Several recently published studies demonstrated that comprehensive sequencing, including whole-genome, whole-exome and whole-transcriptome of paediatric cancers can identify clinically relevant alterations in a substantial fraction of childhood patients with cancer and that some patients with actionable tumour alterations will receive and respond to matched targeted therapy. Fresh-frozen tumour samples have been used for these studies. In the US, where targeted NGS tests are commonly performed on FFPE samples, these studies do not reflect typical clinical practice.

Patients with extracranial solid tumours are enroled in GAIN/iCat2 to facilitate data-driven insurance coverage decisions and testing guideline development in the US and inform molecular testing practices in clinical settings where resource limitations prohibit acquisition, storage and transport of fresh-frozen tissue and comprehensive sequencing data generation, analysis and storage.

The GAIN/iCat2 is a prospective observational cohort study conducted at 12 institutions. In the 345-patient analytical population, median age at diagnosis was 12 years (range, 0–27.5); 298 patients (86%) had 1 or more alterations with potential for impact on care. Genomic alterations with diagnostic, prognostic or therapeutic significance were present in 61%, 16% and 65% of patients, respectively.

After return of the results, impact on care included 17 patients with a clarified diagnostic classification and 240 patients with a molecular tumour profiling result that could be used to select molecularly targeted therapy matched to identified alterations. Of the 29 patients who received molecularly targeted therapy matched to identified alterations, 24% had an objective response or experienced durable clinical benefit; all but 1 of these patients received targeted therapy matched to a gene fusion. Of the diagnostic variants identified in 209 patients, 77% were gene fusions.

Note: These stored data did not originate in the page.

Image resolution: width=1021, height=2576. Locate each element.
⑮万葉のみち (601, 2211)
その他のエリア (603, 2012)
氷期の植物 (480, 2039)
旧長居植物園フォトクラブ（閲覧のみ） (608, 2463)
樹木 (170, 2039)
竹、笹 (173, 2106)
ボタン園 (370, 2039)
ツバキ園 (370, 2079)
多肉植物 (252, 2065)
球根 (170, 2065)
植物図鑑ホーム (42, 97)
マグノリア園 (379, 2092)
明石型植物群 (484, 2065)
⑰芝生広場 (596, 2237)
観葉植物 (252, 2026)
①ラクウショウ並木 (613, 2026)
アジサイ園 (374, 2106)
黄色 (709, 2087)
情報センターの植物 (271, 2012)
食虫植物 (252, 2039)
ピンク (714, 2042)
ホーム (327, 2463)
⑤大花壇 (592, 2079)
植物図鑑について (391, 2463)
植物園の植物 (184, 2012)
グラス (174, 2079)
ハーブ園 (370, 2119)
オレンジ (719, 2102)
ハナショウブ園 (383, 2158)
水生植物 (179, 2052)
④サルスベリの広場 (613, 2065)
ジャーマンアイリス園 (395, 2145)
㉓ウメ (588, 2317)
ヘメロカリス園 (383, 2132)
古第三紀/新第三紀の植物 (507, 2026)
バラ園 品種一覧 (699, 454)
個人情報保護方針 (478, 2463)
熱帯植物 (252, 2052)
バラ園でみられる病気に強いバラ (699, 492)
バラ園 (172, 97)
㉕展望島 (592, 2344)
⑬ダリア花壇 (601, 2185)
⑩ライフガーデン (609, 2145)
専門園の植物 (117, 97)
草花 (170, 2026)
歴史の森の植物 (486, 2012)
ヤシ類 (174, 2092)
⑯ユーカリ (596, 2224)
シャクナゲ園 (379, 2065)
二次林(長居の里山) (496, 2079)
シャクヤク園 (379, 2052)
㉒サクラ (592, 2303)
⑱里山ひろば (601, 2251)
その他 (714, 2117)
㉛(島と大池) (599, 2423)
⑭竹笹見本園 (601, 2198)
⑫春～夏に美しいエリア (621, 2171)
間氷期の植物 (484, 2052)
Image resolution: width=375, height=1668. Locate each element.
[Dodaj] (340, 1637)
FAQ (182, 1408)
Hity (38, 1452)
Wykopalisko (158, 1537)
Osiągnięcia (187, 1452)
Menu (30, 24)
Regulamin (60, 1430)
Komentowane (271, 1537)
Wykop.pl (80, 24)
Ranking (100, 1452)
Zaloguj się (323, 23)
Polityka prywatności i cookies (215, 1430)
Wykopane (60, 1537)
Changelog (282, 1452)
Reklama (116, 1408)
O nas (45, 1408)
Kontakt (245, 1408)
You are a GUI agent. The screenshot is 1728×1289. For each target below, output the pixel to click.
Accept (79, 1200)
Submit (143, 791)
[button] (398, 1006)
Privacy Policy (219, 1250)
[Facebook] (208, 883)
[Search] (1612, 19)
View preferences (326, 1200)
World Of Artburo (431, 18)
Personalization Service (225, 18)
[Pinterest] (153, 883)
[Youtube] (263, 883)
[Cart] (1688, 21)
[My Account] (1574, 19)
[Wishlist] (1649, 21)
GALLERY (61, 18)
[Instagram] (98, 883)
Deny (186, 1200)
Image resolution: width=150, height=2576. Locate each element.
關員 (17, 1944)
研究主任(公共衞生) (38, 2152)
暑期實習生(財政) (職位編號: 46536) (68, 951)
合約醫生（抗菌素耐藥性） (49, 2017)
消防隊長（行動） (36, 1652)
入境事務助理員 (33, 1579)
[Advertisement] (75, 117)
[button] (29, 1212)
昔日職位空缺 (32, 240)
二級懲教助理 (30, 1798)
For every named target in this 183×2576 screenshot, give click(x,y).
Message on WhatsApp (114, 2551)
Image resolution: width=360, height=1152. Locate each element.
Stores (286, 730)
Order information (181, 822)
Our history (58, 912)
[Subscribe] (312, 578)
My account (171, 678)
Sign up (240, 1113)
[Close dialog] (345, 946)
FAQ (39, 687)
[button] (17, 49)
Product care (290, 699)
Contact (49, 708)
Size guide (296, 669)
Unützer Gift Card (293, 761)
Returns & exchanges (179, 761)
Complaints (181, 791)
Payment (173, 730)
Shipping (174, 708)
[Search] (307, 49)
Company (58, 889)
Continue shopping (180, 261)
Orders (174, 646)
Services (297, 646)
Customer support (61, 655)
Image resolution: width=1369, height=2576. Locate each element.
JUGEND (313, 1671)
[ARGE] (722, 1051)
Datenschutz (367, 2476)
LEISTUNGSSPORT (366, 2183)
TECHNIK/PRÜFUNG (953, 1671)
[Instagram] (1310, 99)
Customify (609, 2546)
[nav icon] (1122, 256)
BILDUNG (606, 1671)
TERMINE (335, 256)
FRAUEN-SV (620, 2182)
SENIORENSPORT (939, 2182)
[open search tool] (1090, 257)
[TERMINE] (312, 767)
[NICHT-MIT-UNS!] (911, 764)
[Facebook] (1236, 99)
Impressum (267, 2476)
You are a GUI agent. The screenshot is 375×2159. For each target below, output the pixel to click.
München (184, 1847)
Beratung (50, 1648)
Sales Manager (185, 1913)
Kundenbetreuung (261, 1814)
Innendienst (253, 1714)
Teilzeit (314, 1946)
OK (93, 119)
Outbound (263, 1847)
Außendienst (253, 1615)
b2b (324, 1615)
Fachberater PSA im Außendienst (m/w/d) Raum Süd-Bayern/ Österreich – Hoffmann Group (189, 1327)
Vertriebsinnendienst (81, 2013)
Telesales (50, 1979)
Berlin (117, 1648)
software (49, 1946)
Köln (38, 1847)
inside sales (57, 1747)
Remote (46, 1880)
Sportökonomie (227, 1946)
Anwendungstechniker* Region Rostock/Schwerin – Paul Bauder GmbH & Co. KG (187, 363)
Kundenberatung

The authors commented that their results inform molecular testing approaches in this patient population and priorities for future paediatric oncology research efforts. The GAIN/iCat2 study is ongoing, with continued patient accrual. Further data collection will allow for additional analyses, such as frequency of rare genomic variants, and outcomes, such as event-free and overall survival.

Reference

Church AJ, Corson LB, Kao P-C, et al. Molecular profiling identifies targeted therapy opportunities in pediatric solid cancer. Nature Medicine; Published online 23 June 2022.